Kutcher also previously shared a powerful video of Cashel Gardner, a young man with Spinal Muscular Atrophy. Cashel cannot move, breathe, talk, or eat on his own, but released a video to show that his life still has meaning and value, and that everyone matters.

Despite all of this, Kutcher has never spoken publicly about his views on abortion. And unsurprisingly, when he shared the video of Stephens’ speech, it got a lot of attention. Unfortunately, Kutcher took to Facebook a week later to downplay the pro-life message, declaring the issue of abortion to be “nuanced”:

It seems my posting of Frank Stephen’s moving testimony has turned into a partisan recruiting campaign. Stop! Let’s make it a thinking campaign. I don’t see the issue of embryonic screening as a simple pro-life vs. pro-choice issue. In fact, I really don’t see abortion as a simple black and white issue. There are nuances to both arguments, and as with most things, in this bipartisan political and media landscape – we like to over-simplify complicated issues into 2 base arguments and pick sides. Then we recruit people to our side that we celebrate or we publicly troll those who oppose.
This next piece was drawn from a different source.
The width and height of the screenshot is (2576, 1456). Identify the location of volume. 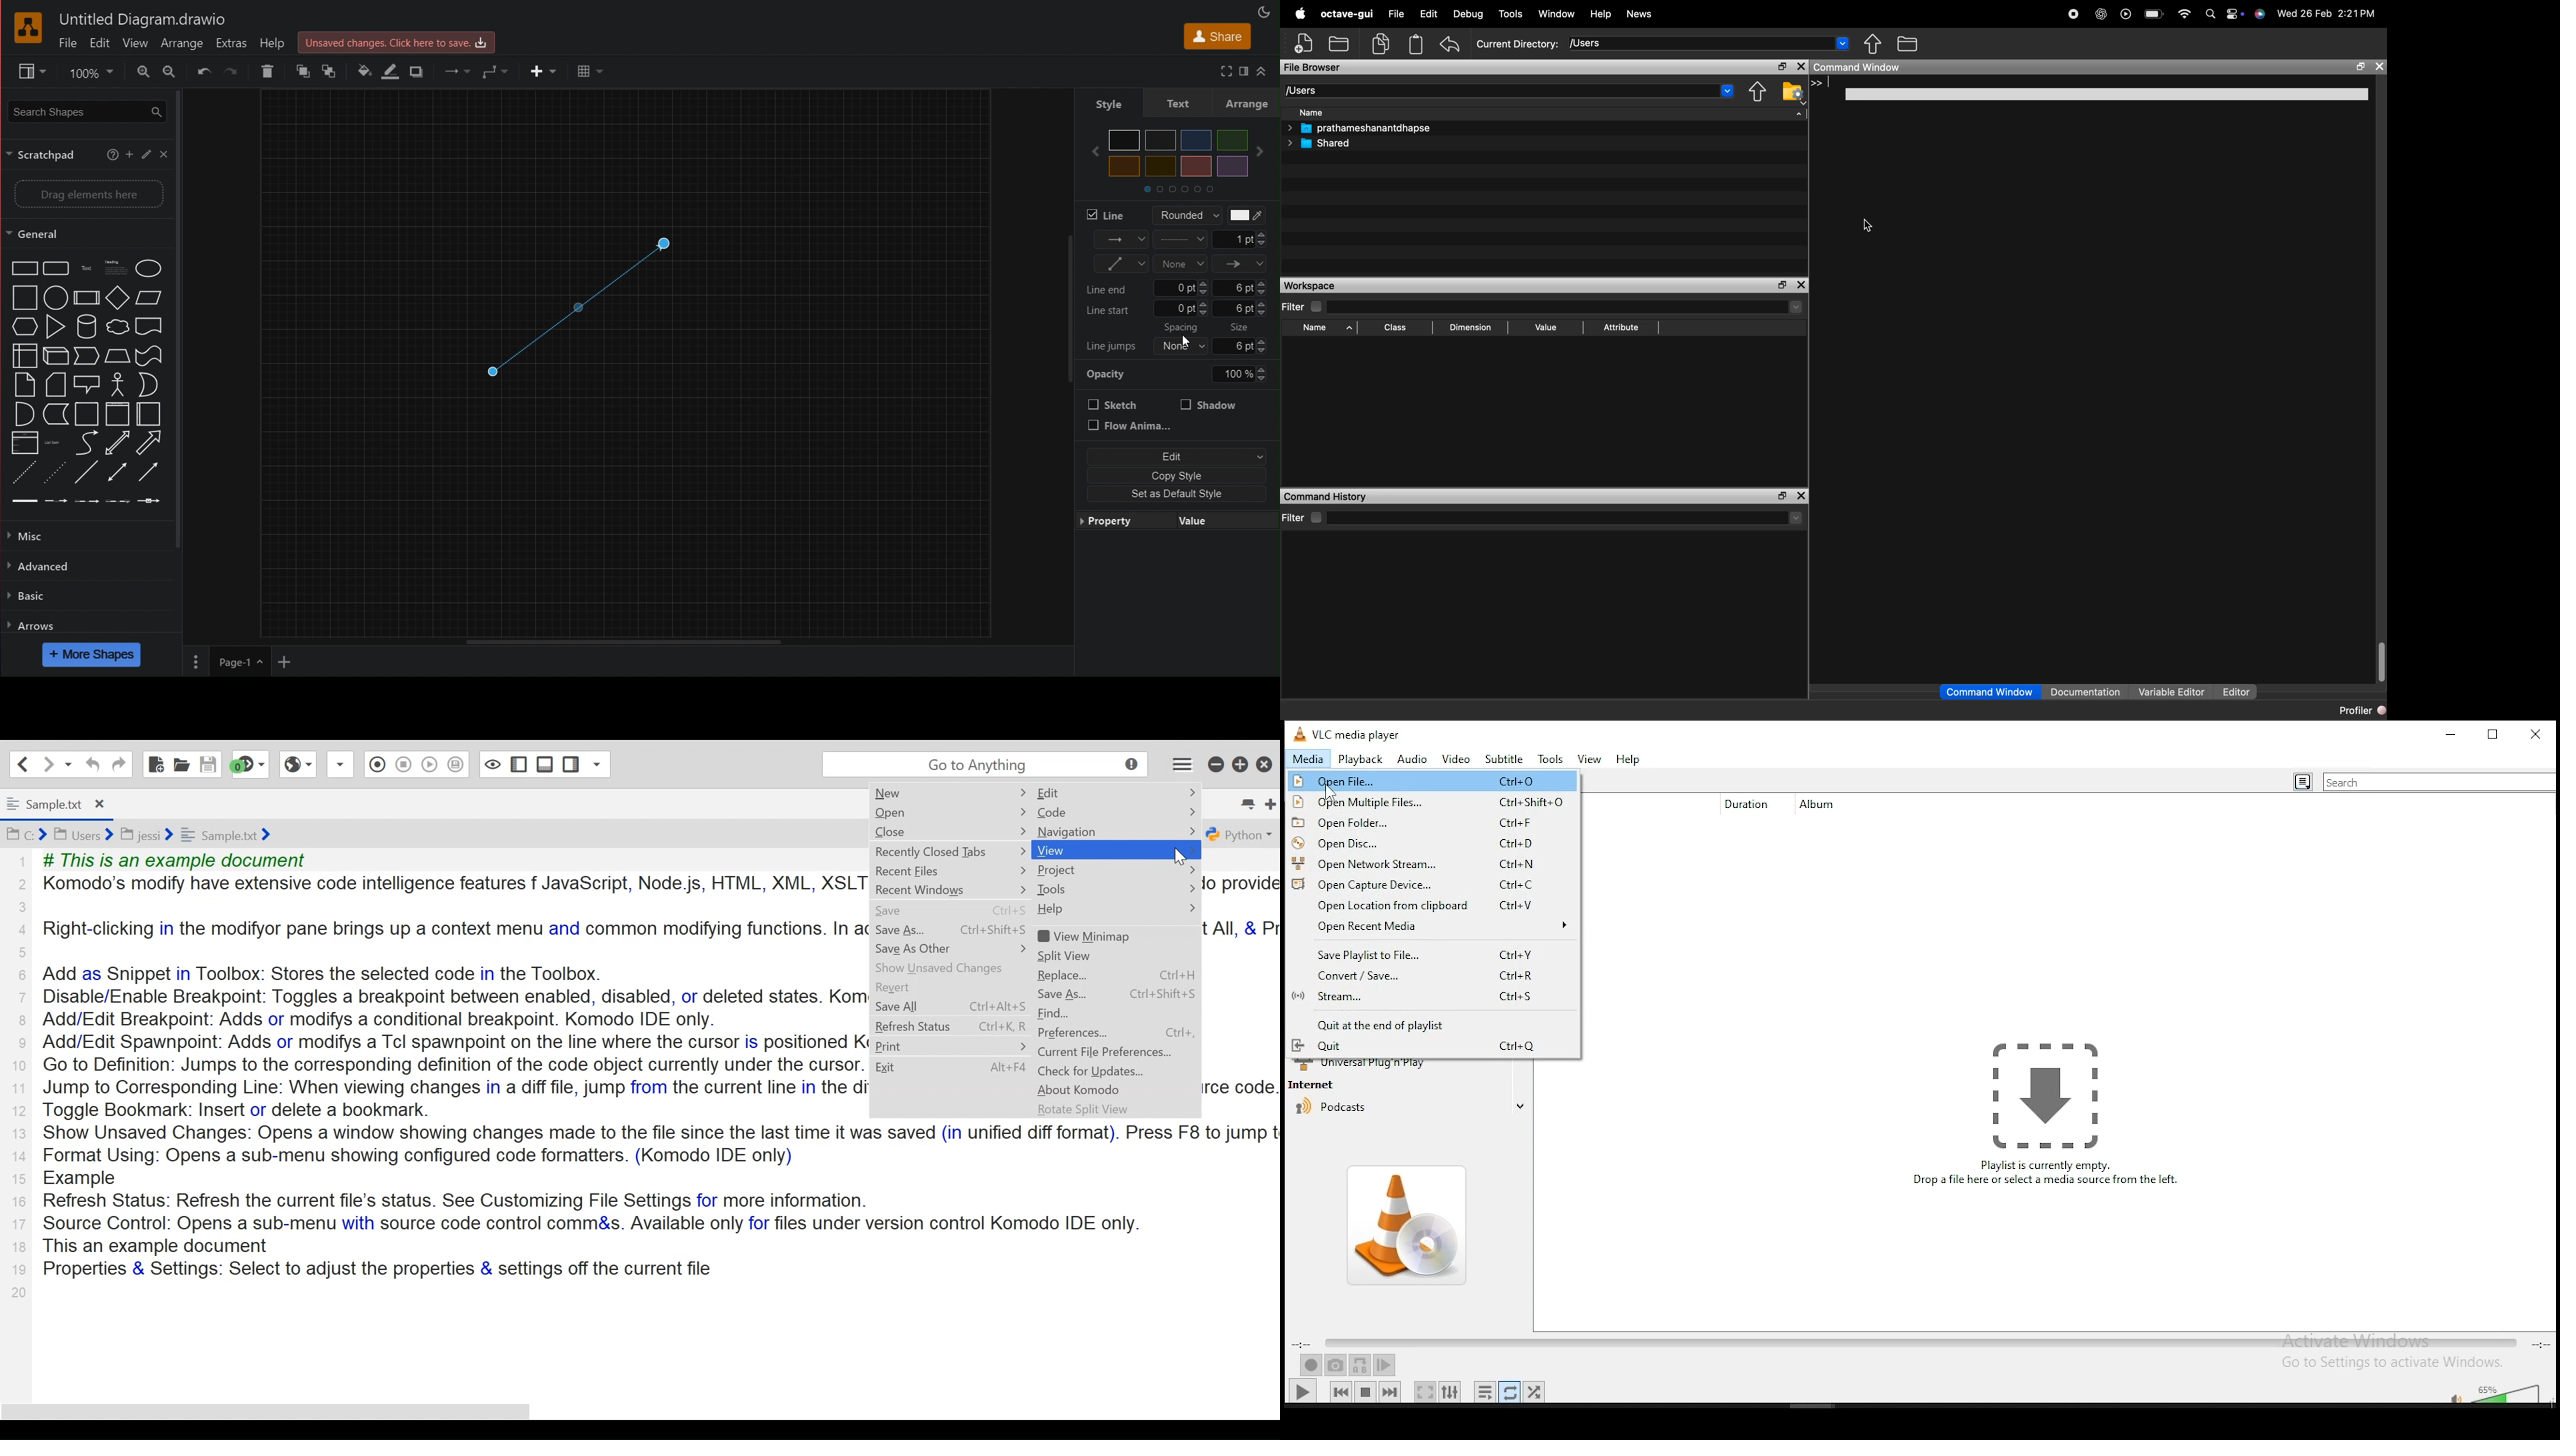
(2510, 1393).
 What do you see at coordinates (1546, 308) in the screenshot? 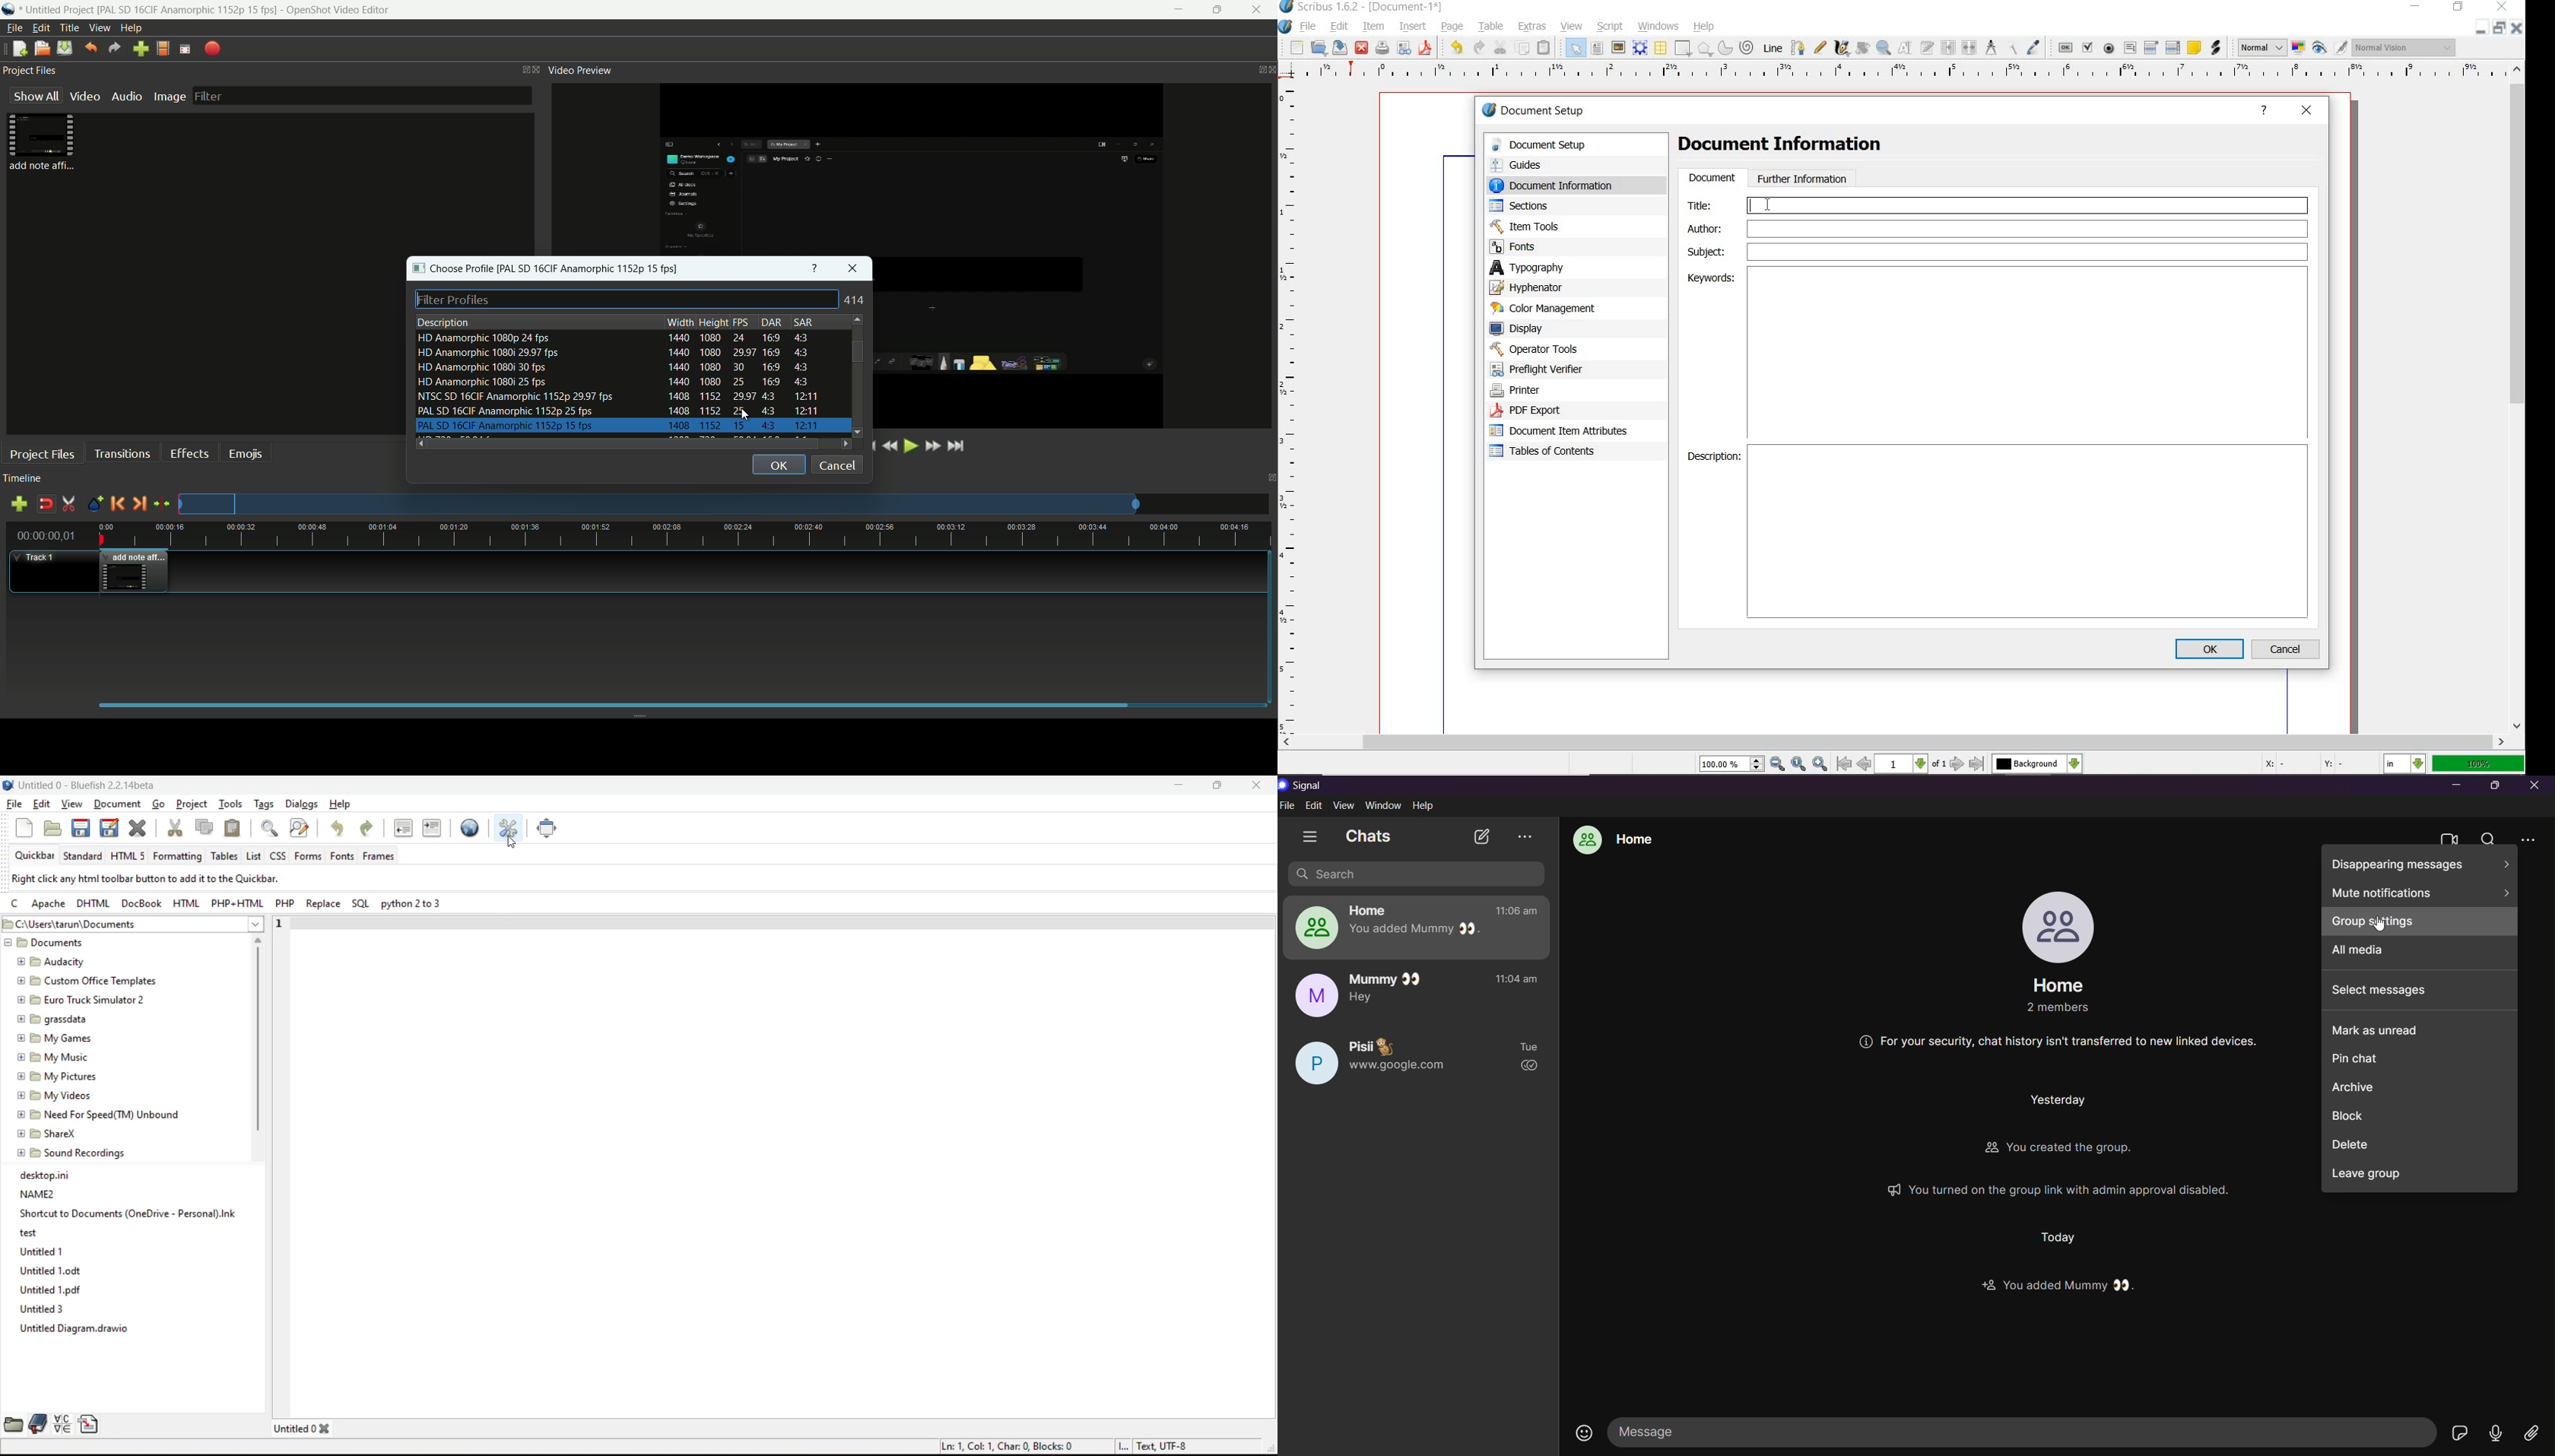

We are genetically diverse as a species by design, for generational survival, and should think very carefully about how we regulate these sciences. This idea of non-dominant outcomes being inferior and non-desirable traits being negative, and then selected – is a very slippery slope that looks a lot like embryonic eugenics and that scares me.

To be clear, I am generally against the government regulating a woman’s medical choices. The Government is not church. There is a reason why this topic has had decades of political debate. It’s because it’s not black and white, or red and blue. It’s grey, it’s nuanced, it’s complicated, and because of science, it’s changing. So let’s stops recruiting captains for our teams and start unpacking the complications to make the best choices for our future.

Why Kutcher decided to backtrack is a mystery. However, Kutcher is married to actress Mila Kunis, an avid supporter of Planned Parenthood who once announced that she had arranged monthly donations to Planned Parenthood in Vice President Mike Pence’s name. When she saw that pro-lifers had responded by donating hundreds of thousands of dollars to pro-life groups in her name, she said she wasn’t even aware that a pro-life movement existed.

READ: UK parents call new Down syndrome testing ‘state-sponsored eugenics’

Plenty of people who support abortion are happy to share videos like those of Stephens and Gardner, finding them inspirational, but draw the line at actually affirming their inherent right to live. While Kutcher describes the situation as “nuanced,” the reality is that it’s not; it’s about opposing the practice of eugenics. Kutcher clearly understands that the world would not be a better place without people like Stephens, Gardner, or his brother — unfortunately, it appears difficult and controversial for him to say so.